“L’avrò fatto?”. Se il disturbo ossessivo si traveste da deficit della memoria

di Annalisa Bello

Una scarsa memoria sulle proprie azioni ripetute può essere ricondotta al disturbo ossessivo compulsivo (DOC): un percorso di psicoterapia può fare molto di più di costosi controlli medici

Peregrinare da un medico all’altro, collezionare referti specialistici tra cui non mancano tac e risonanze. Questo il tour tra le corsie ospedaliere e gli studi specialistici di chi, intrappolato in azioni ritualizzate e ripetute, inizia a dubitare delle proprie capacità cognitive, della propria memoria. “Avrò qualcosa al cervello!”, dicono, eppure tutti i consulti convergono all’unisono nel testimoniare l’assenza di danno cerebrale alcuno. Ma la memoria sembra perdere colpi: “Dottore, sono costretto a controllare più volte di aver chiuso la manopola del gas… dubbioHo come la sensazione di non ricordare di averlo fatto!”. Neppure un’overdose di fosforo basterebbe a silenziare la preoccupazione di chi continua a voler dare un nome a ciò che, fenomenicamente, potrebbe ingannare e porsi erroneamente come l’espressione di un deficit mnestico. Le cose, infatti, stanno diversamente: l’attività ossessiva non è la conseguenza di un deficit di memoria, nulla ha a che fare con una compromissione di natura neurologica. E allora perché quei controlli protratti e ripetuti innumerevoli volte? I ricorrenti timori associati al dubbio di aver dimenticato qualcosa o, ancor più, di aver causato un danno a qualcuno o a qualcosa sono una delle manifestazioni con cui può esprimersi il Disturbo Ossessivo Compulsivo (DOC). Chi ne soffre, infatti, teme che una propria azione o omissione possa essere causa di una disgrazia e l’attività ossessiva è finalizzata a prevenire una colpa per non essere stato abbastanza attento o, in alternativa, una contaminazione da sostanze disgustose.

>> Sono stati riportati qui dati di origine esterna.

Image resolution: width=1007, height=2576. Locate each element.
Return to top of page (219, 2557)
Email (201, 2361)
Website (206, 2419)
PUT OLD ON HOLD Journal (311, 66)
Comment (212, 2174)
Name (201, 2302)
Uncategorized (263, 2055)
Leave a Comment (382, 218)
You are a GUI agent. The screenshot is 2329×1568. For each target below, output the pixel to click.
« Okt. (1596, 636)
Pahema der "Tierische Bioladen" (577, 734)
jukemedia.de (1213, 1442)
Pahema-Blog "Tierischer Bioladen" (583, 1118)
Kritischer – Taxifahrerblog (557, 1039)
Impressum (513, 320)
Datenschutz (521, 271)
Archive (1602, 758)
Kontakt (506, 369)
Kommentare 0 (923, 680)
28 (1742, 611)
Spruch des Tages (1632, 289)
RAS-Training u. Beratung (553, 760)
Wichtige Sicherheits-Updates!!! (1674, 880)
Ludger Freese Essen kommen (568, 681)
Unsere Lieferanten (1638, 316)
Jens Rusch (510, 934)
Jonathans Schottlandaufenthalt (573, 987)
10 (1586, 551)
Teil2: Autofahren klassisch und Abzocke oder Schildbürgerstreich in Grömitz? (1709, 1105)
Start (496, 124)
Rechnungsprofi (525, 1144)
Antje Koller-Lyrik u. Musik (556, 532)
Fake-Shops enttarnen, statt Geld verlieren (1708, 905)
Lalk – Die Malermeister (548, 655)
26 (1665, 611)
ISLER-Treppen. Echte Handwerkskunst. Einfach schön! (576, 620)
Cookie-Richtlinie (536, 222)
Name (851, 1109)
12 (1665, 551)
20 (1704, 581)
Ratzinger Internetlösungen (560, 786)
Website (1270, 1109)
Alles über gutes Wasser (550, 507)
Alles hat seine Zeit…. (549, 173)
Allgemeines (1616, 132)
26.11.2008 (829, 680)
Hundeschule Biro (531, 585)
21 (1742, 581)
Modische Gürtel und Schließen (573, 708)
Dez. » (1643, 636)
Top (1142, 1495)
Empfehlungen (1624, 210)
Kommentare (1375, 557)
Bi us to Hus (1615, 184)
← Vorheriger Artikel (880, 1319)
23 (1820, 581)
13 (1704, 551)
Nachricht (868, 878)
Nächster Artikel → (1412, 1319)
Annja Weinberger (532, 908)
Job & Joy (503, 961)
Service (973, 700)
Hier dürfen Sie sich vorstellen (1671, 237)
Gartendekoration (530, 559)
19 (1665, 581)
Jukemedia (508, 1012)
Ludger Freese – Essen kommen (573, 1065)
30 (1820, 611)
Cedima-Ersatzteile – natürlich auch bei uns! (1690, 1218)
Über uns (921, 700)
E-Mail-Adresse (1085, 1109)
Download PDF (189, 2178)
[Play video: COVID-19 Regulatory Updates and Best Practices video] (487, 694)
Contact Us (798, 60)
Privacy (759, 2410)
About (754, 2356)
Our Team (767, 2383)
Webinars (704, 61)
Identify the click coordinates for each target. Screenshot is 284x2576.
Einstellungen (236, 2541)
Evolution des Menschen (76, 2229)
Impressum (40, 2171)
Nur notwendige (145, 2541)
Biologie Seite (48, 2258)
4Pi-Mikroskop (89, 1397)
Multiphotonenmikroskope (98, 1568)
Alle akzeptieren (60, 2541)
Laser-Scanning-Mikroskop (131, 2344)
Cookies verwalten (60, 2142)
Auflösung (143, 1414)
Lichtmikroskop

Diversi esperimenti dimostrano, infatti, che lo scopo di prevenire una colpa è la condizione necessaria e sufficiente per avere una sintomatologia ossessiva. Nulla a che vedere, quindi, con deficit e alterazioni cerebrali: la tendenza alla ripetizione sortisce il paradossale effetto di diminuire la salienza del ricordo di un’azione, che diventa via via cosi familiare da far diminuire anche la fiducia nel ricordo stesso. A quanti sarà capitato, riferendosi a una azione familiare e abituale, di dire: “lo faccio cosi automaticamente che non ricordo di averlo fatto”? Così avviene nel DOC e ciò che può sembrare la risultanza di un deficit altro non è che la conseguenza di scopi e contenuti della mente, la cui importanza assume un ruolo centrale nella spiegazione della psicopatologia in toto e non solo limitatamente al disturbo ossessivo compulsivo.